The capabilities of these pocket-sized computers are astounding and the software platforms that are being developed for business and personal use only enhance their utility.
I find it reassuring, however, that in the same issue in which we discuss the importance of new tools that can gobble up massive amounts of business data and spit out faster/stronger/better ways to connect with top prospects, columnist Tim Riesterer also reinforces the value of using simple illustrations to reinforce key messages.
I want to believe in both the seemingly limitless power of technology and the timelessness of human conversation. Also in this issue, Mark Shonka and Dan Kosch of Impax Corporation state, “The old adage, ‘People buy from people they like’ has been replaced by ‘people buy from people they like when they can. Otherwise, they buy from whoever they have to.’ ”
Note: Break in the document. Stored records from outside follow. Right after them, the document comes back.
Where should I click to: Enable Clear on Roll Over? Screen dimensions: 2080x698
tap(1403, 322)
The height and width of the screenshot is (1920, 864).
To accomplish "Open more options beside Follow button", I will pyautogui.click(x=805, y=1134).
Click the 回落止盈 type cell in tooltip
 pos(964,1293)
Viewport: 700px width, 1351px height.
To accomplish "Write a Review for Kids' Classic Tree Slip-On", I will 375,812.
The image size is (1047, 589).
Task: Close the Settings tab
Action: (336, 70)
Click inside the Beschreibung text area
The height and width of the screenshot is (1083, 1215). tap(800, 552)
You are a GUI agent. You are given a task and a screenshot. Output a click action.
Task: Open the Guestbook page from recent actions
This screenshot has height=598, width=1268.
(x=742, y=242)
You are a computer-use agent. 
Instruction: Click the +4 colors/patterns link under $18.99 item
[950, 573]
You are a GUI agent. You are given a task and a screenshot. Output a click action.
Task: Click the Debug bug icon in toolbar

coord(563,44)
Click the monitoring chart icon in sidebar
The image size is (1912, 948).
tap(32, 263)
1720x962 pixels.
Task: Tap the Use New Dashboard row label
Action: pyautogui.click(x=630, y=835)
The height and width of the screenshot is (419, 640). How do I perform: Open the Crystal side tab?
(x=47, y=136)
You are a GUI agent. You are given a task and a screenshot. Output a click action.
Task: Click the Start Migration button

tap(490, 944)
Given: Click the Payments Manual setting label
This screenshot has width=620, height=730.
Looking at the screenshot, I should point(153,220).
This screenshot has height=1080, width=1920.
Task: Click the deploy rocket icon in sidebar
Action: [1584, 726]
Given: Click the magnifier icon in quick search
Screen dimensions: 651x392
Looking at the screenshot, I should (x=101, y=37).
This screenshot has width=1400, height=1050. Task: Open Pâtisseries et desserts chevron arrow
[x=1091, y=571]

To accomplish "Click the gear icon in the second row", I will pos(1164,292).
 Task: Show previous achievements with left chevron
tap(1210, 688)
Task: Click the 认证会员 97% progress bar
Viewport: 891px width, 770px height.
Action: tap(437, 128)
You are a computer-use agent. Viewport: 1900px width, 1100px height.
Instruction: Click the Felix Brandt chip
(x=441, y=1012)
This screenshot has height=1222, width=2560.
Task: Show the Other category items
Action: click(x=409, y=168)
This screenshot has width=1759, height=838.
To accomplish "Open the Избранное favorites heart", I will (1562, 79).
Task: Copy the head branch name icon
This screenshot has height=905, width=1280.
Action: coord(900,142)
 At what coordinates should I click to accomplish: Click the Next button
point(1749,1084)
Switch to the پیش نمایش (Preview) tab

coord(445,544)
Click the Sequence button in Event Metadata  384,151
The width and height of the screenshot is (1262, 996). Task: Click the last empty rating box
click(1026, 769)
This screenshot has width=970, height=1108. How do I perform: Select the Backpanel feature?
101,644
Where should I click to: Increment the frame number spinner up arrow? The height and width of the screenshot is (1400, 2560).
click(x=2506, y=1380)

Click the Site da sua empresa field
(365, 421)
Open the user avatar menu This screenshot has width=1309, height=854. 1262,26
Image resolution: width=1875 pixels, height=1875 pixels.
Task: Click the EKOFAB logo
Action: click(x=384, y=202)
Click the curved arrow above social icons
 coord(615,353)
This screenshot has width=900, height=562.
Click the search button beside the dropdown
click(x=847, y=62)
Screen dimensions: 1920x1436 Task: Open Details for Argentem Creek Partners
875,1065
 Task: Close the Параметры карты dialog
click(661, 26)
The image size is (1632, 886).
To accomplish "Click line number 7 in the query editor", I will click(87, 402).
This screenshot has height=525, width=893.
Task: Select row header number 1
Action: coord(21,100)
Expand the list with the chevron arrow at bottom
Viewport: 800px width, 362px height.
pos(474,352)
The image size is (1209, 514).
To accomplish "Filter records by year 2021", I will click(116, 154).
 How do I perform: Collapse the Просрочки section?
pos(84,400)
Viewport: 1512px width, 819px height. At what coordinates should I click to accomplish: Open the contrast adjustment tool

I don’t doubt the validity of that statement. Yet I am convinced that the most successful sales and marketing teams will continue to be those who develop strong relationships and hold real conversations. We can’t become so enamored with our databases and algorithms that we forget the value of conversation.
In a 2012 TED Talk, Sherry Turkle, author of “Alone Together: Why We Expect More from Technology and Less from Each Other,” said, “I’m still excited by technology, but we’re letting it take us places that we don’t want to go. These little devices in our pockets are so psychologically powerful that they don’t only change what we do, they change who we are.”
Turkle stops short of suggesting that we turn away from our devices. Rather, she says we need to develop a more self-aware relationship with them, with each other and with ourselves. “Human relationships are rich and they’re messy and they’re demanding, and we clean them up with technology. When we do, one of the things that can happen is we sacrifice conversation for mere connection. We shortchange ourselves.”
In my role as editor of this magazine and its precursors, I’ve seen the art of sales conversation up close. It’s fun to watch. I’m always excited to bring you stories on how technology is impacting sales and marketing roles. I just hope I don’t ever stop writing about conversation’s role in prospecting and closing deals.